We are focusing this week on eating every 3-4 hours and in some cases depending on meal(s) and your workouts every 2-4 hours.  Waiting too long between meals will slow your metabolism, stress your hormones, and plummet your blood sugar.  Continuously feeding your body supportively is what levels your levels and is what will rev your fat burning, muscle building machine and make the most out of your workouts!  We're not talking ice cream and cookies here...but SUPPORTIVE choices....If you haven't checked out the Eating Supportively Page then do and all the links provided therein....they are all fixed for your clicking ease and will provide you with information and inspiration and tools to make the most out of all your efforts!  For recipe ideas, check out the Healthy & Yummy Recipes Page

Next week we will really try to hit those 8-10 servings of Fruits/Vegetables so if you want to start looking at what you are really getting in a day take note cause we'll be tweaking that just in time for making those good Thanksgiving Day choices ;-)
 
 
Holiday Survival Challenge & This Week's Focus
Be sure and "LIKE" the Very-Effective-Fitness Facebook Page to be in the know about specials, challenges, events, schedules, etc., that might not always get mentioned here on the blog or on the website VeryEffectiveFitness.com.  To stay apprised of all info....subscribe to e-mail blog updates, Like the FB page, and check in on the website from time-to-time.....AND visit the studio for classes to get the most body changing strategies & workouts!
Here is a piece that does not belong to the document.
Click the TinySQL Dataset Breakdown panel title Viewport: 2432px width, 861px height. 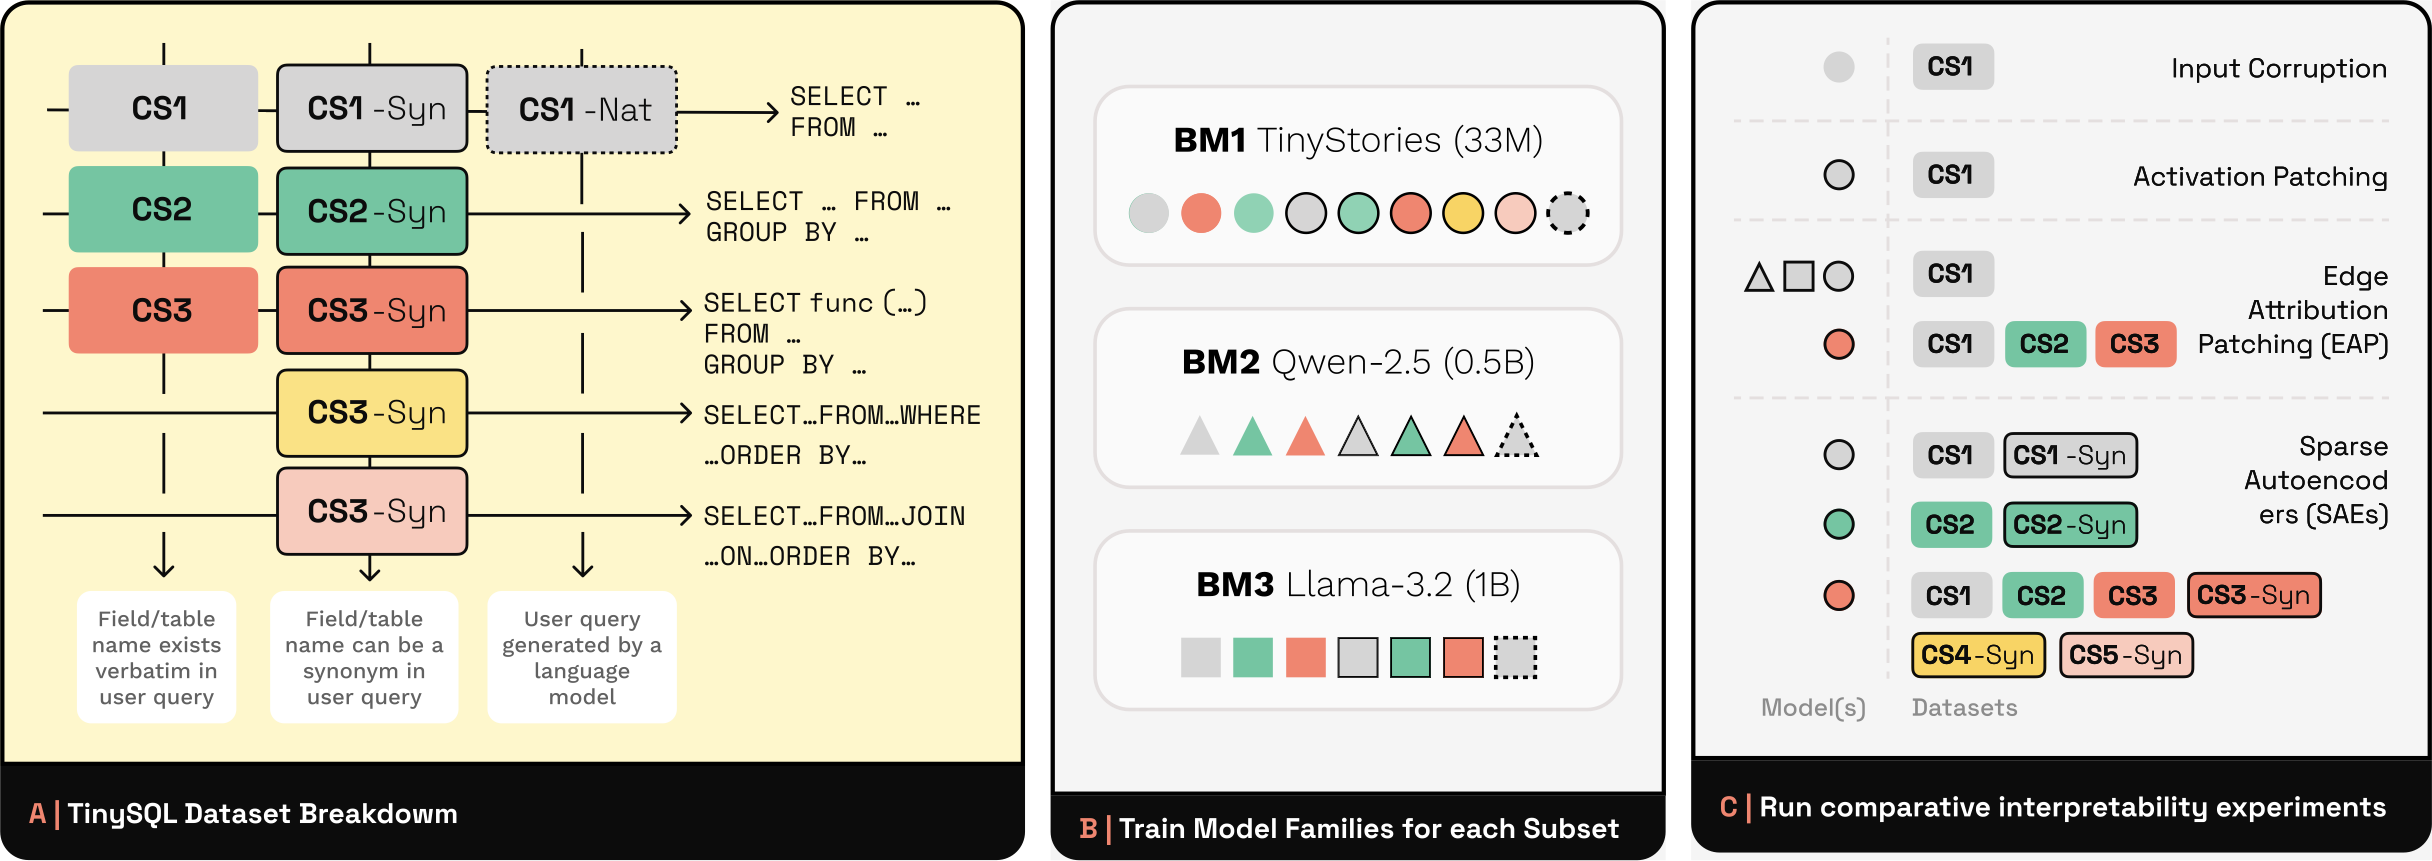262,814
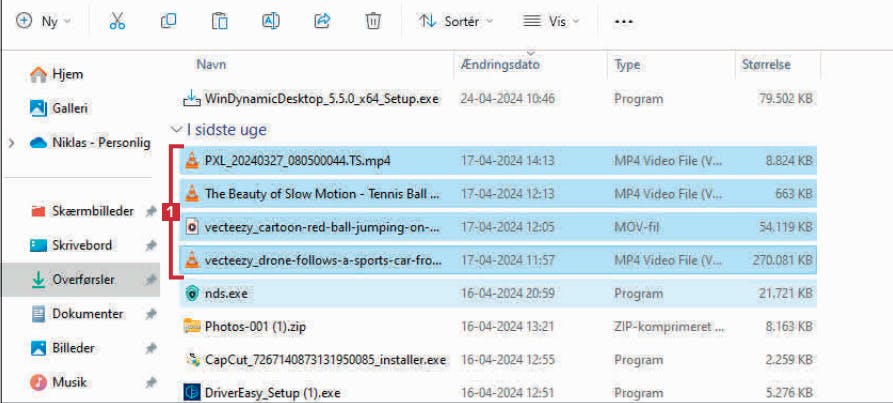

Posted on the Very-Effective-Fitness FB Page yesterday was both the focus for this week for those "stepping up" to participate in the "Lose Your Pants Challenge" coming up January 6th as well as a Survive the Holiday Challenge.  To be sure your week and Holiday season are off to a kicking start, below are those details here too.....

Last week we focused on eating breakfast within the first hour of waking up and eating it every single day ;-) Also, consistent regular sleep .... if you aren't getting it, it not only hinders your metabolism but impacts your hormones as well...

This week start making sure you are eating a meal or snack every 3 to 4 hours to keep that metabolism revving. Target each meal 10-30g protein w/a 1/3 of your plate protein and the remainder produce/whole grains. More info on the how's and why's tomorrow......
 
***
 
For those of you who are looking for extra energy burning solutions to help you SURVIVE THE HOLIDAYS....Let's try this on for size:

Intermediate / Advance Exercisers: 100 full on Burpees (thruster to jack out legs n back to push up ...to standing) 5 days a week every week now through the end of the year ... in addition to your regular workout routines break 'em up, all at once, while you watch tv, whatever you have to do....

Beginner Exercisers: 10,000 minimum steps a day every day, every week now through the end of the year ... in addition to your regular workout routines ... march in place at the stove, at work, in front of your desk if you have to ....


 
The Importance of SLEEP....
Are you getting enough recovery and sleep?  This is actually as important as the workouts themselves.  You need to recover adequately in between workouts because without recovery you actually are just tearing down your muscle and never allowing it to repair and build!  So, you might as well just skip working out!  Overworking your muscles is as bad for your progress as undereating!!!  Sleep is huge for more reasons than I am even addressing here, but know that without consistent sleep (ideally, 7-8 hours) each night, your body will hinder the work you are putting into your results elsewhere, so try and go to bed at the same time each night and wake up at the same time each morning.  I have two small children, so yes I know this is difficult.....just do your best for your sanity and your body!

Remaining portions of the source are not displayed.